So I’m at the grocery store the other day, buying food and whatnot. My current job pays for squat, so I’m always on the lookout for bargains, sales, discounts, that sort of thing. Glance at the list and see we need some dryer sheets so our clothes will come out of the dryer softer or drier or something. Never fully understood what dryer sheets actually do. So I’m looking over the boxes and I see a 200-sheet box of Bounce dryer sheets with a large sticker on the front boldly proclaiming “11% More!” Eleven percent more? Kind of an odd upsize, I think. Not, say, twenty percent more or thirty-three percent? Isn’t that what they usually do? Still, a bargain’s a bargain and eleven percent more free is still more.
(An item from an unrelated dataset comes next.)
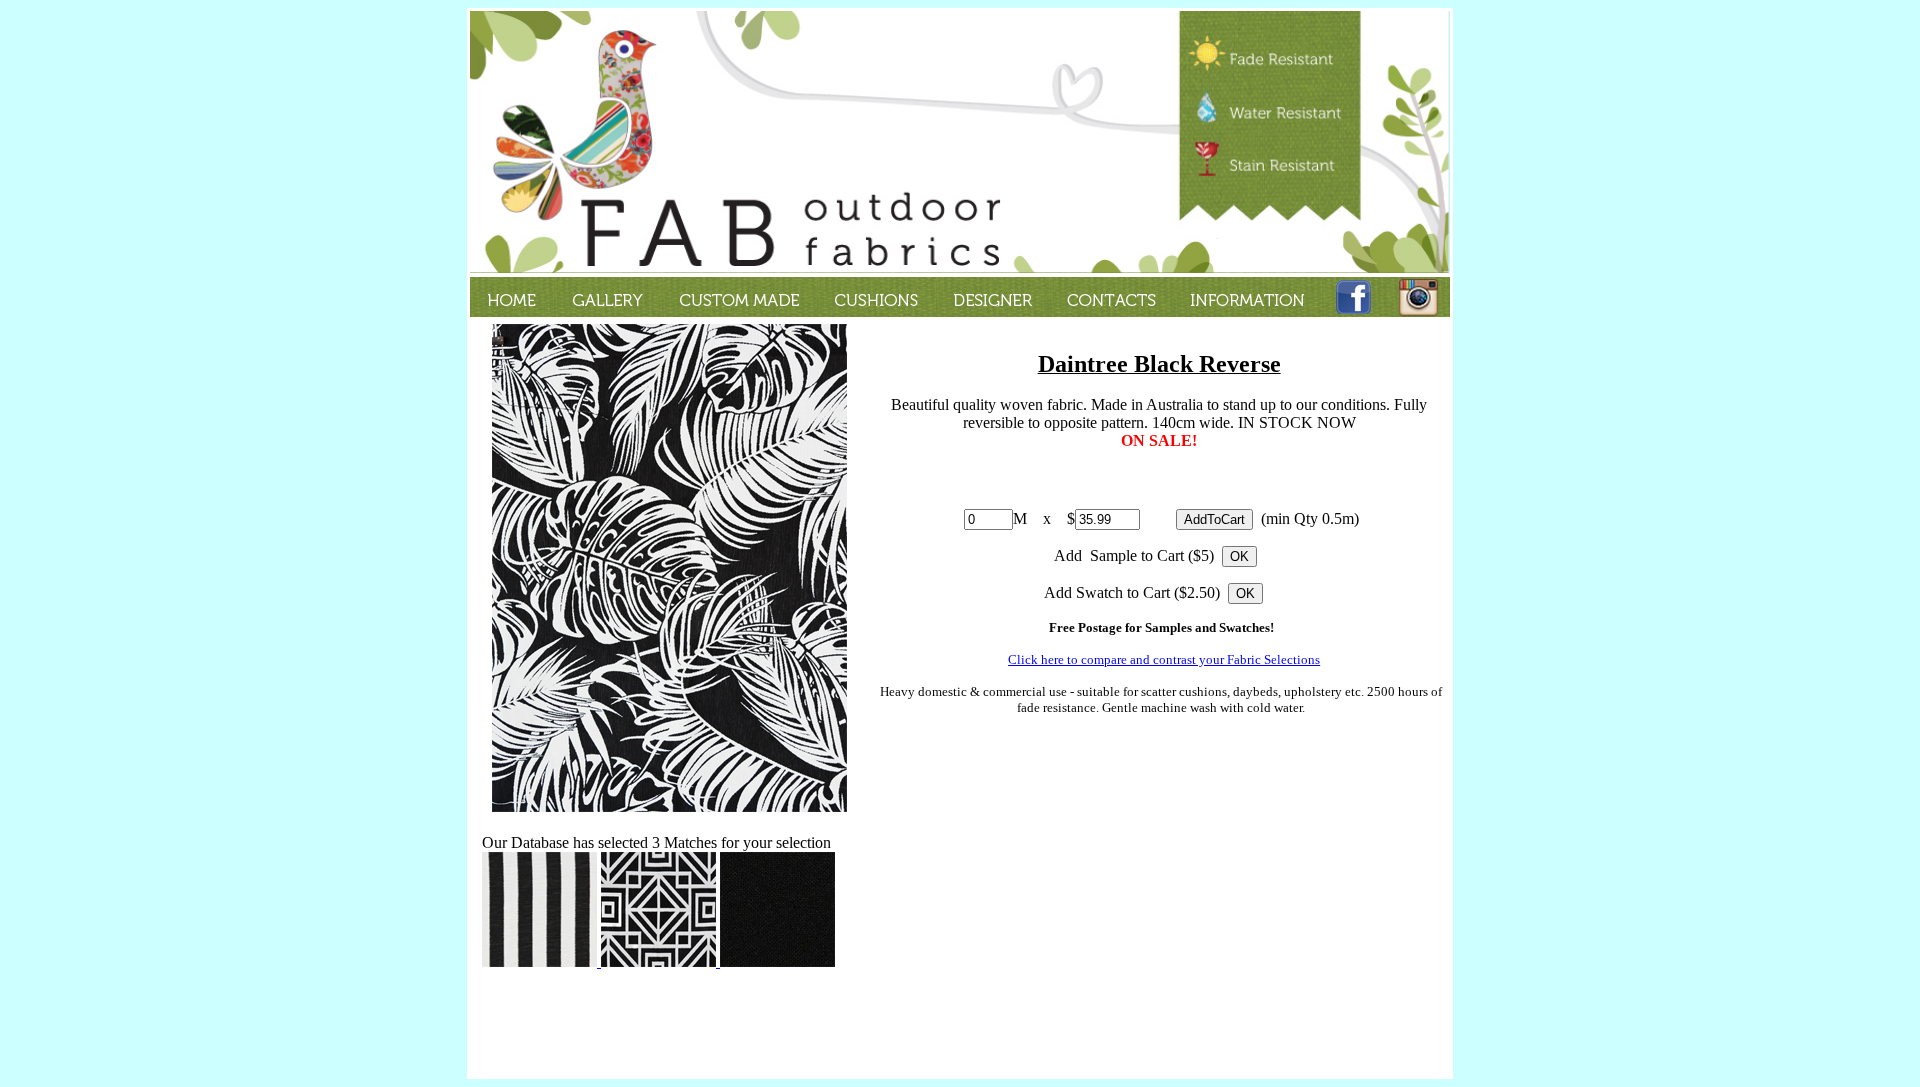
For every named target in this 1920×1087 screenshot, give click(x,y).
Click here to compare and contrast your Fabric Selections (1164, 659)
Then I take another look at the sticker. It doesn’t, technically, say that extra eleven percent is free. Looking at the tiny type under the gigantic “11% More” declaration, I read “than the 180-sheet size.” I do some quick math in my head and, yes, two hundred is roughly eleven percent more than one-eighty. But it’s for the same price, right? A glance at the prices shows that it’s not. The two hundred count box costs almost a dollar more than the one-eighty box.

So this is in no way a deal for the consumer. They’re advertising the simple mathematical fact that this box contains more than that box, hoping you’ll just assume that the prices are equal and buy an extra twenty sheets for about a nickel a sheet. Thanks but no thanks.

I bought a box of Snuggle brand dryer sheets instead. That little bear is creepy but, dammit, he’s honest.